A Pascal le preguntaron que si existía Dios, el respondió APUESTO que Dios existe. La apuesta es una estructura constitutiva. Así desde antes de su nacimiento los padres pascalizan al niño de tal modo que pueden soñar desde antes del parto, que será por ejemplo, ingeniero, médico o presidente.

La pascalización implica que el llanto del bebé presenta algo para alguien. Esa es una definición de signo. Un signo representa algo para alguien.

En todo análisis hay muchas quejas acerca de la madre. Esas quejas demuestran la suerte del sujeto de haber tenido una madre, de haber significado algo para alguien. Entonces si se tiene suerte, uno se podrá quejar de su madre. Pero no todos los humanos corren con esa suerte, los niños de la calle confirman que no se esperaba una graduación o éxito en el futuro.

Que un niño signifique algo para alguien demuestra ya que está inmerso en el lenguaje.
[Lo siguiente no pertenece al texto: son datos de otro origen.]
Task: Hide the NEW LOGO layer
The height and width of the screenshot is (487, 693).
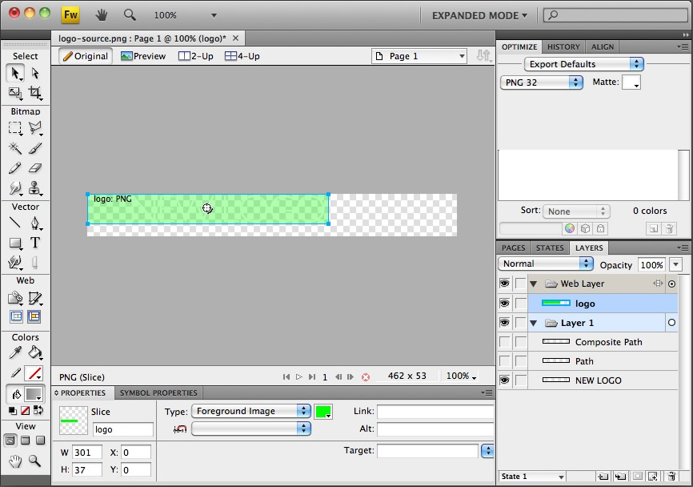Action: coord(504,380)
Cuando ET aparece ante un terrestre, el miedo se impondrá en la medida que es imposible identificar qué quiere ese extraterrestre. En cuanto se logra un punto identificatorio con el extraterrestre dejará de ser el ET algo totalmente exterior y amenazante para ser algo identificable, integrable. Por ejemplo, en el film de Spielberg, fue hasta que humano y extraterrestre convienen en saludarse tocándose la punta de los índices de la mano. Ahí ha cambiado algo, el extra terrestre ya no es tan exterior.
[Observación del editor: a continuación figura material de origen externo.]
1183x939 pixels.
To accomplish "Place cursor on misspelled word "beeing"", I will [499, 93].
Seguramente el desconcierto del bebé recién nacido no es menor que el del adulto confrontado con el extranjero. Una madre es pasadora, ella se vuelve pasante, y en ese mismo acto ocurre el pasaje al terreno humano.

Caso contrario, la madre del niño autista no logra pensar que el niño que lleva en su vientre o que está en la cuna es un ser hablante desde siempre, que es hablante en su ser, aunque no lo haga efectivamente al nacer o unos meses después. Hablarle sería para ella totalmente incongruente. Por lo cual no le hablan no le dirigen la palabra.
Hay madres, la de los niños autistas que se sienten en la imposibilidad de creer que su hijo diga o muestre algo con un significado más allá de una inmediata necesidad a satisfacer (alimentar, aseo, sueño).
Una madre usa su ilusión anticipatoria y atribuye significado a los movimientos y sonidos de su hijo por más inarticulados que sean. Presentárselos en tanto los consideramos que pueden constituirse en mensajes que él bebé nos dirige. Apostar a que se instaure un sujeto humano, aunque aparezca insensato a los ojos de la ciencia.
En la vida diaria, el amor sale del juego, cada vez menos humanos corren ese tipo de riesgo. La ciencia se presenta como el lugar de las certezas.
La tecnología no demanda nada, no pide nada. Como dije antes, la ciencia moderna ignora la condición humana, es decir, la condición de que haya un sujeto que toma siempre algo por otra cosa.

Una pedido que desde el comienzo es demanda de otra cosa. Una demanda siempre es pedido de amor.

Una demanda requiere una respuesta que también es -no sólo y de una manera evidente- una respuesta a otra cosa, -ahí lo importante- pues se trata de aquello que constituye al grito en llamado.

Cuando la madre responde a los gritos del niño, ella los reconoce constituyéndolos como demanda, como pedido, pero lo que es más importante es que los interpreta sobre el plano del deseo del niño.

La función materna consiste en alojar al sujeto en un deseo particularizado, aunque más no sea por la vía de sus propias carencias.

El que responde es el responsable.
El adjetivo responsable apareció en el siglo XVIII. Responsable y responsabilidad corresponden al verbo latino respondere que significa 'prometer', 'merecer', 'pagar'. El responsalis es el que risponde, ‘el fiador’. El responsum es ‘el obligado a responder de algo o de alguien’.
El verbo latino respondere se encuentra estrechamente relacionado con spondere ‘prometer solemnemente’, ‘jurar’, ‘asumir una obligación’. Así sponsio es la palabra más antigua para designar obligación. Sponsare significa ‘prometer en matrimonio’, ‘comprometerse con otra persona’, los sponsi son los ‘prometidos’.